*Extrait du document*:
^^^^^^^^^^^^^^^^

Univers, univers est un roman, mille romans. Il raconte une histoire, mille histoires.

 

Pendant un peu plus de 500 pages, Univers, univers nous plonge dans le cerveau d’une femme qui fait cuire un gigot. Et tout en regardant son gigot cuire doucement (ou pas du tout !), elle endosse mille personnalités ; elle se perd de vue comme une connaissance lointaine, tour à tour orpheline, criminelle, ex-prostituée, artiste,  brune, blonde, auburn, mariée, divorcée, veuve… ; elle s’invente des scénarios de vie et de mort passés ou futurs, se dilue dans tous ces scénarios, croit se retrouver, se perd à nouveau. Cette femme, c’est vous, c’est moi, tout ce qui peut se  passer dans notre cerveau, l’espace d’un instant, l’espace d’une vie.

 

Et cette histoire, ces histoires sont servies par une écriture remarquable, précise, minutieuse, cruelle,  corporelle…

 

Elle imagine le gigot en train de cuire dans le four, elle pense aux premiers chrétiens si fréquemment grillés. Elle plaint aussi les légumes croqués crus, bouillis, ou plongés équarris dans l’huile bouillante. Elle voit déjà les cent vingt-huit dents ce soir autour de la table, mâchant avec voracité entre deux syllabes d’un bavardage badin.

 

Elle utilisera sa bouche pour manger une tartine afin de la rendre impropre à la conversation.

 

Elle se lèverait, elle chercherait à toucher les visages, elle serait repoussée par les mains de tous ces corps dont elles feraient partie. Elle fixerait les yeux d’une tête de femme dont la bouche formerait une grimace qui dégénérerait en éclats de rire. Elle s’accrocherait aux oreilles, elle essaierait de secouer l’ensemble de cet être humain dont elle ne comprenait pas l’émoi.

^^^^^^^^^^^^^^^^

*Consigne 1*: Reproduisez fidèlement le passage sur le roman Univers, univers, en commençant par "Et cette histoire, ces" et en continuant jusqu'à "d’un bavardage badin.".

*Lignes à traiter*:

^^^^^^^^^^^^^^^^

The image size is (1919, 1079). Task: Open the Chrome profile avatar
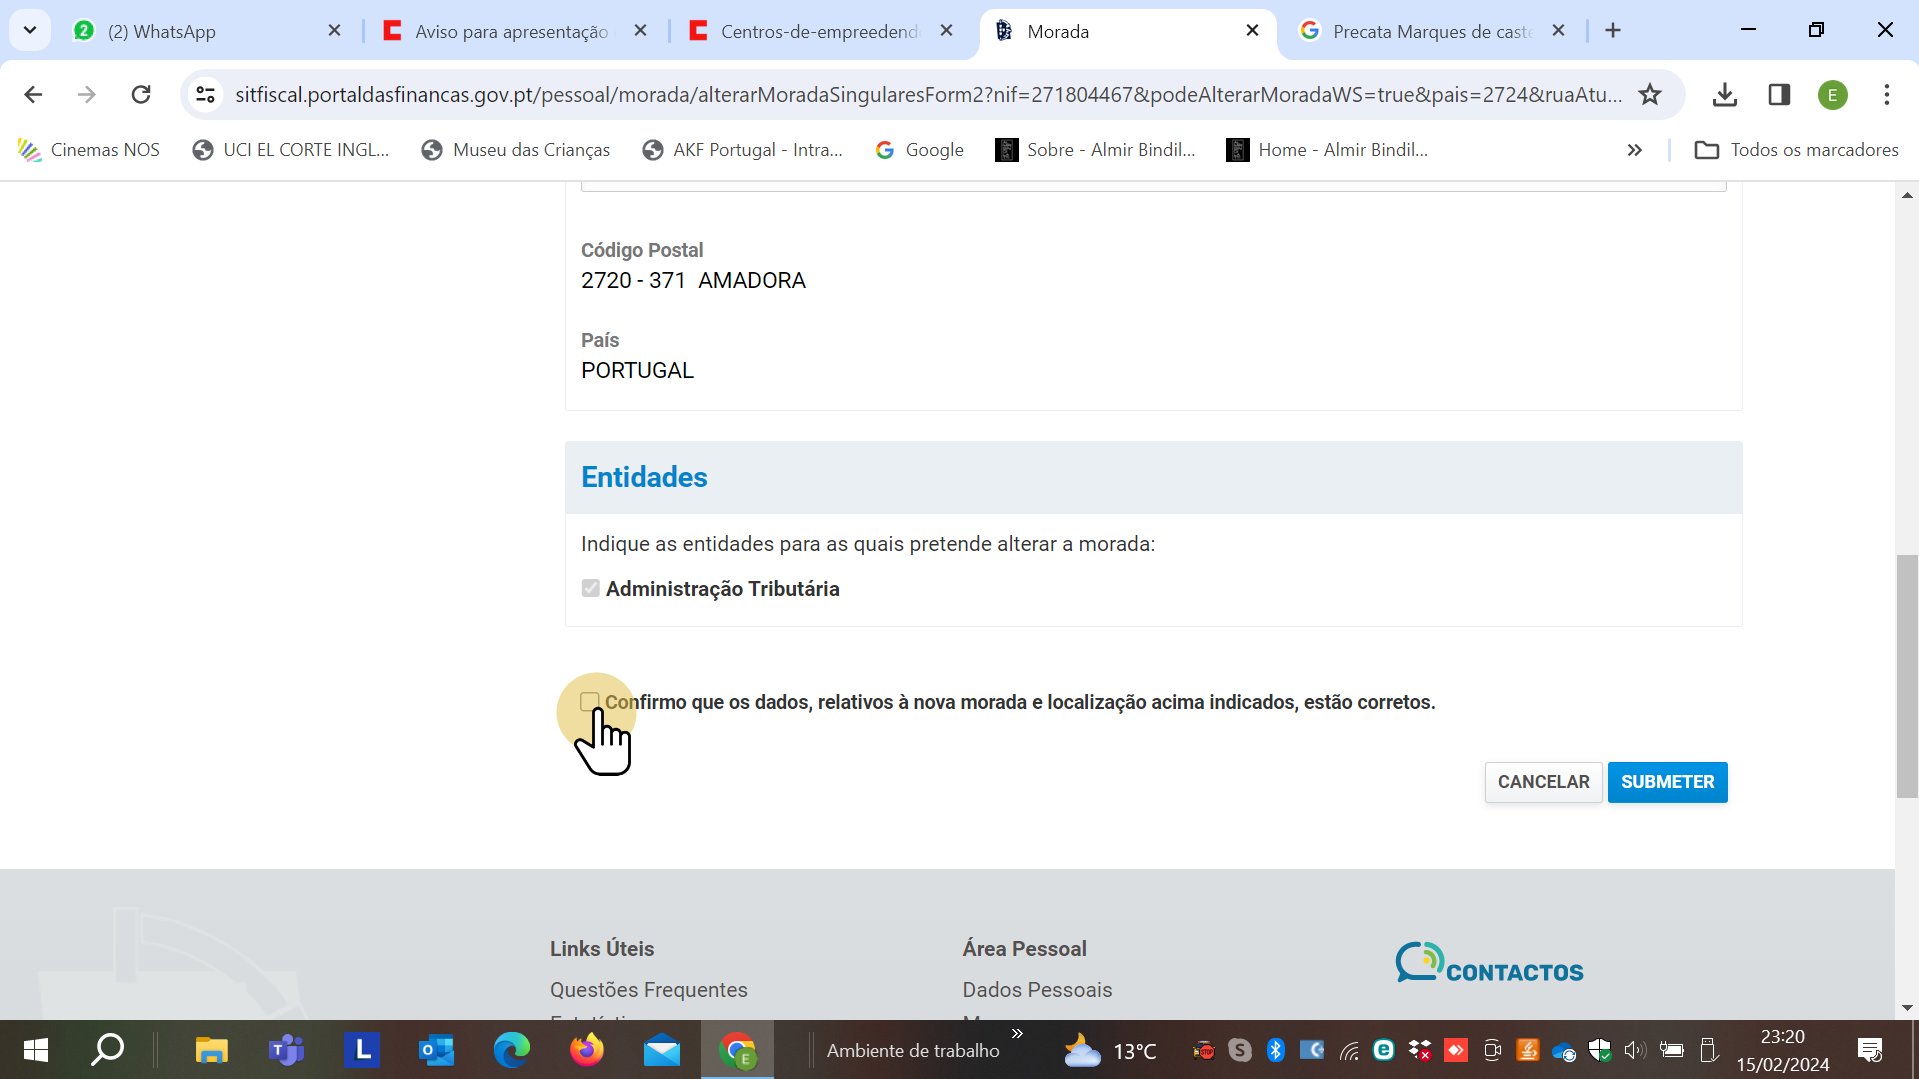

^^^^^^^^^^^^^^^^

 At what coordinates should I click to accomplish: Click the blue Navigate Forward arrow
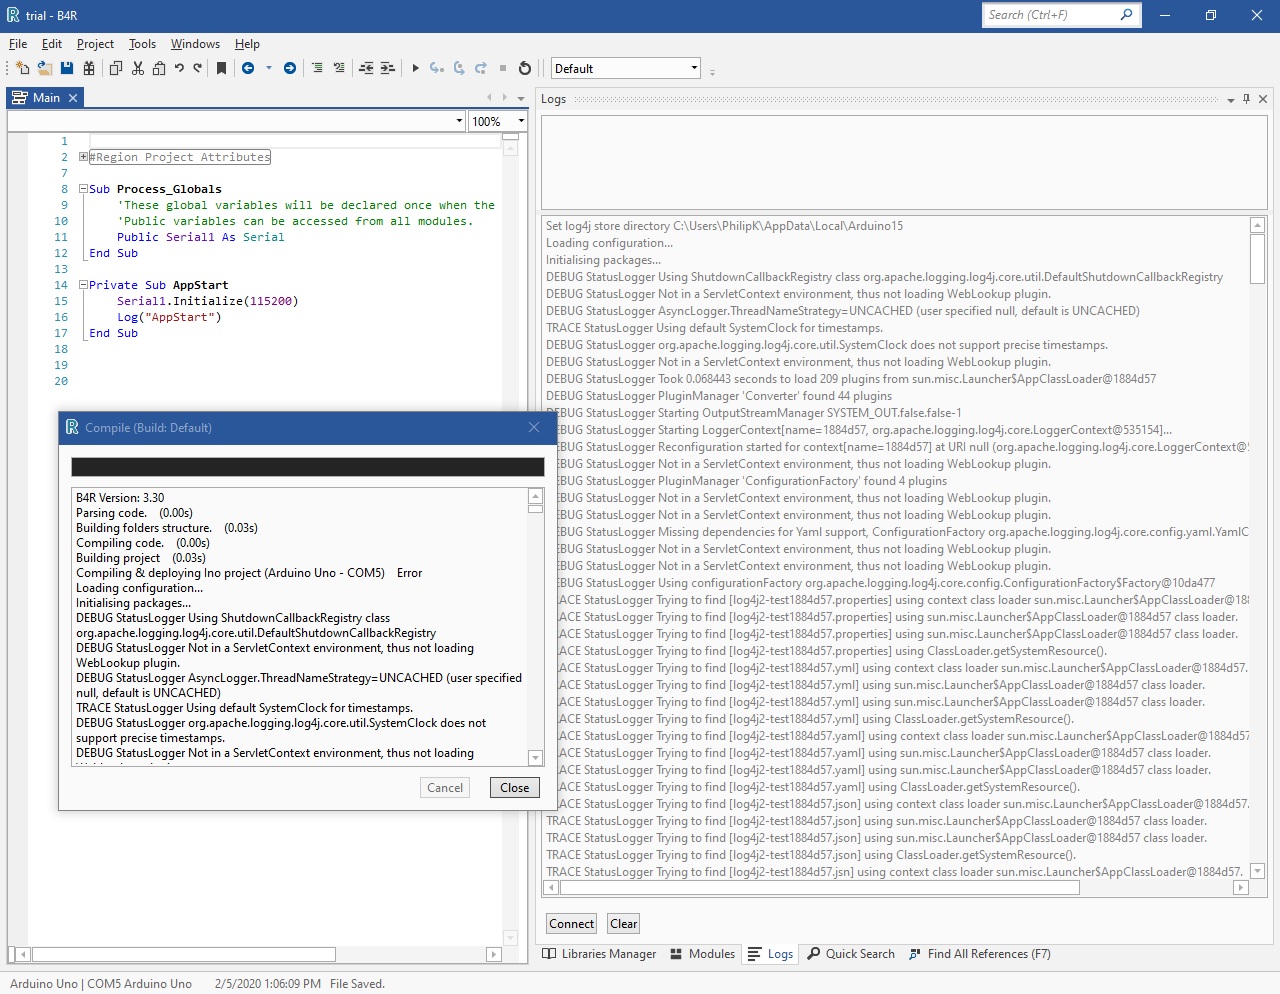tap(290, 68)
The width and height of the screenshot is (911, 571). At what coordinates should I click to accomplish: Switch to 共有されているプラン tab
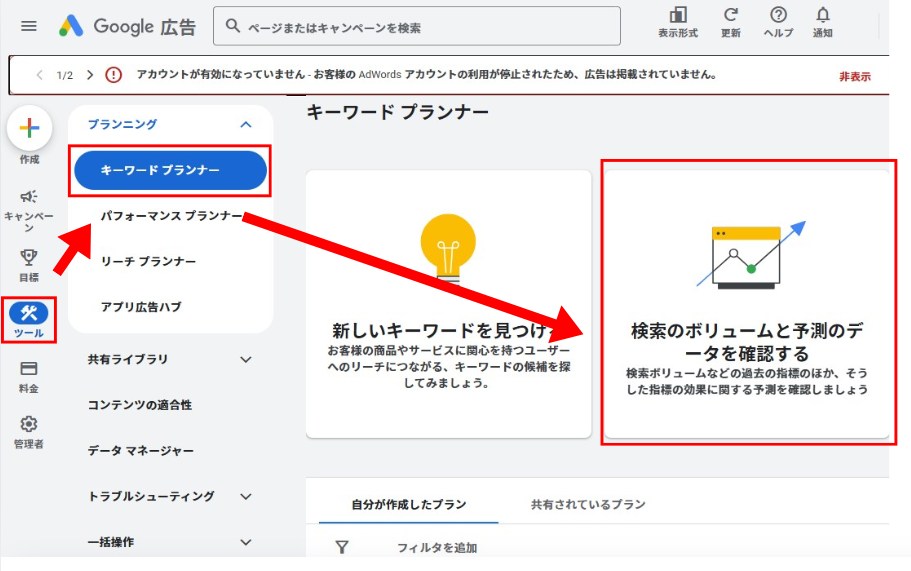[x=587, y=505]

^^^^^^^^^^^^^^^^

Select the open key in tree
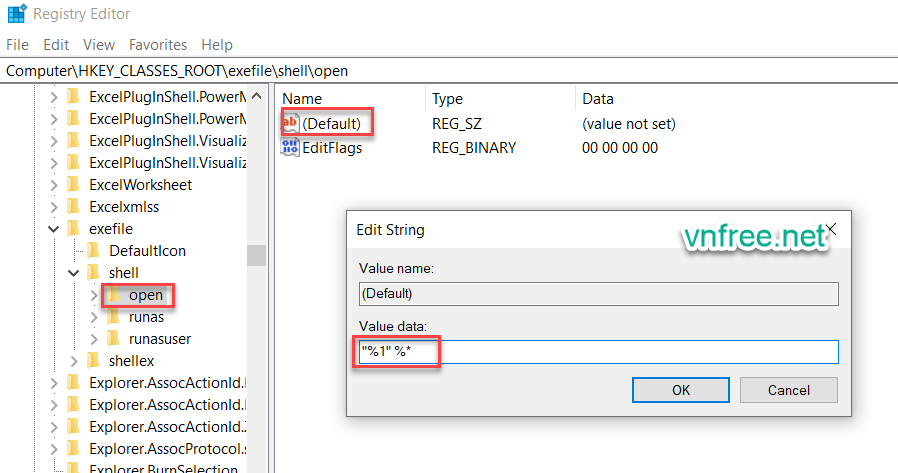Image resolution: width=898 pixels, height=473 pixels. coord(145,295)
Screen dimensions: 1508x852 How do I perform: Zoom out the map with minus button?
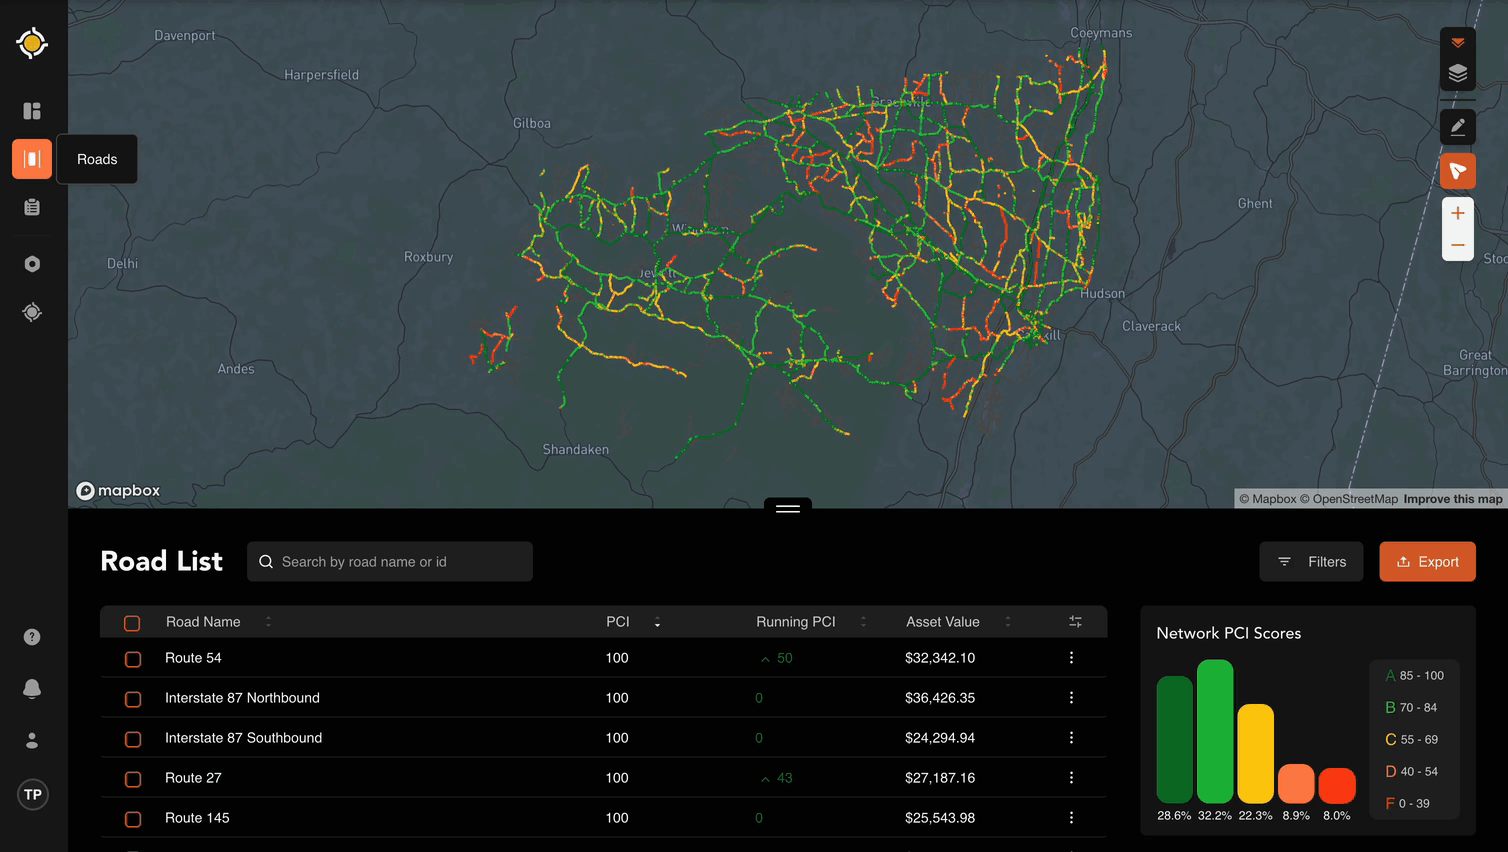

^^^^^^^^^^^^^^^^

*Consigne 2*: Parmi les lignes des blocs ci-dessus, renvoyez à l'identique celles qui vont de la ligne contenant "The width and" jusqu'à la ligne contenant "[x=587, y=505]", ces deux lignes comprises. Omettez les images dans votre réponse.

*Réponse 1*:
Et cette histoire, ces histoires sont servies par une écriture remarquable, précise, minutieuse, cruelle,  corporelle…

 

Elle imagine le gigot en train de cuire dans le four, elle pense aux premiers chrétiens si fréquemment grillés. Elle plaint aussi les légumes croqués crus, bouillis, ou plongés équarris dans l’huile bouillante. Elle voit déjà les cent vingt-huit dents ce soir autour de la table, mâchant avec voracité entre deux syllabes d’un bavardage badin.

*Réponse 2*:
The width and height of the screenshot is (911, 571). At what coordinates should I click to accomplish: Switch to 共有されているプラン tab
[x=587, y=505]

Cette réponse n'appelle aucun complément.